Blocking Oscillators

Inductor saturation plays a crucial role in the operation of blocking oscillators. It is the phenomenon where the inductor's core material reaches its maximum magnetization capability, causing the inductance value to drop significantly. This sudden change in inductance affects the energy storage and coupling characteristics of the transformer, thereby influencing the oscillation frequency and pulse characteristics of the blocking oscillator.

In a blocking oscillator, the inductor is typically connected in series with the collector of a transistor. As the the inductor current increases, the magnetic flux in the inductor core builds up. When the flux reaches a certain threshold, the core material saturates, causing the inductance value to plummet.

When power is applied to the circuit above, R1 provides forward bias and transistor Q1 conducts.
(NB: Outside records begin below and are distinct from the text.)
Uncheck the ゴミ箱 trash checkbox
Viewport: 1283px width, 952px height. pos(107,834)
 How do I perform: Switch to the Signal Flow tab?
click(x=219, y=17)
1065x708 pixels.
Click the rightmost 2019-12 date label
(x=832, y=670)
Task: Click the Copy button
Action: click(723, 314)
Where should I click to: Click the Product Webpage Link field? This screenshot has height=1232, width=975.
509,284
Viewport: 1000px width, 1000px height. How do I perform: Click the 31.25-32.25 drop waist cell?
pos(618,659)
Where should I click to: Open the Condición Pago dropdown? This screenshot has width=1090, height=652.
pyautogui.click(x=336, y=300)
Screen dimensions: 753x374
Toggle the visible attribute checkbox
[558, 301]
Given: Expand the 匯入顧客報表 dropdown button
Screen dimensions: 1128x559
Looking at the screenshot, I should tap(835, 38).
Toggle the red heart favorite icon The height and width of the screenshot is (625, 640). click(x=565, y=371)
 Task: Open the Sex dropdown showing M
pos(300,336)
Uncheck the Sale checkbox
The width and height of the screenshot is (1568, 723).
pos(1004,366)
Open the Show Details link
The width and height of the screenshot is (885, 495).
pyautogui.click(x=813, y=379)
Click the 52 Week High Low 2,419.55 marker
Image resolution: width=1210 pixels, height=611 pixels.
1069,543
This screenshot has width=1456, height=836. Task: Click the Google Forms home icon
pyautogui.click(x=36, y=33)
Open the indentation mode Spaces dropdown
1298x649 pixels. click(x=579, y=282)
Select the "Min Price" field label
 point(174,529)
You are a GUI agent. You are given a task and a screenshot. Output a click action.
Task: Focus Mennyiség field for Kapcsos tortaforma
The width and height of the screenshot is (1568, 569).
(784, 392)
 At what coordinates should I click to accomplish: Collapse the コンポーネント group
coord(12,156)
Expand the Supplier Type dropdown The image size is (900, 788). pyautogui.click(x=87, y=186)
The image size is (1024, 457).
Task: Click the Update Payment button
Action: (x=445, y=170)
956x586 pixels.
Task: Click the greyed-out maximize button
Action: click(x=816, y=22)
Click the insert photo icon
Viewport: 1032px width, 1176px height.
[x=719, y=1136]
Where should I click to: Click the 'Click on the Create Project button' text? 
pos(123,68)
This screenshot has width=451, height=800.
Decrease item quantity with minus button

 Current flow through Q1 and the primary of T1 induces a voltage in L2. 

The phasing dots on the transformer indicate a 180-degree phase shift. 

As the bottom side of L1 is going negative, the bottom side of L2 is going positive. 

The positive voltage of L2 is coupled to the base of the transistor through C1, and Q1 conducts more.

 This provides more collector current and more current through L1. This action is regenerative feedback. Very rapidly, sufficient voltage is applied to saturate the base of Q1. 

Once the base becomes saturated, it loses control over collector current. The circuit now can be compared to a small resistor (Q1) in series with a relatively large inductor (L1), or a series RL circuit.

The operation of the circuit to this point has generated a very steep leading edge for the output pulse. The waveform diagram shows the idealized collector and base waveforms. 

Once the base of Q1  becomes saturated, the current increase in L1 is determined by the time constant of L1 and the total series resistance. From T0 to T1 the current increase (not shown) is approximately linear. The voltage across L1 will be a constant value as long as the current increase through L1 is linear.

At time T1, L1 saturates. At this time, there is no further change in magnetic flux and no coupling from L1 to L2. 

C1, which has charged during time TO to T1, will now discharge through R1 and cut off Q1. This causes collector current to stop, and the voltage across L1 returns to 0.

The length of time between T0 and T1 (and T2 to T3 in the next cycle) is the pulse width, which depends mainly on the characteristics of the transformer and the point at which the transformer saturates. 

A transformer is chosen that will saturate at about 10 percent of the total circuit current. This ensures that the current increase is nearly linear. 

In practical circuits it is necessary to protect the base (and collector) of the transistor from excessive voltages.  In particular a diode is often needed to protect the base emitter junction from negative voltage breakdown (-3 to -12V).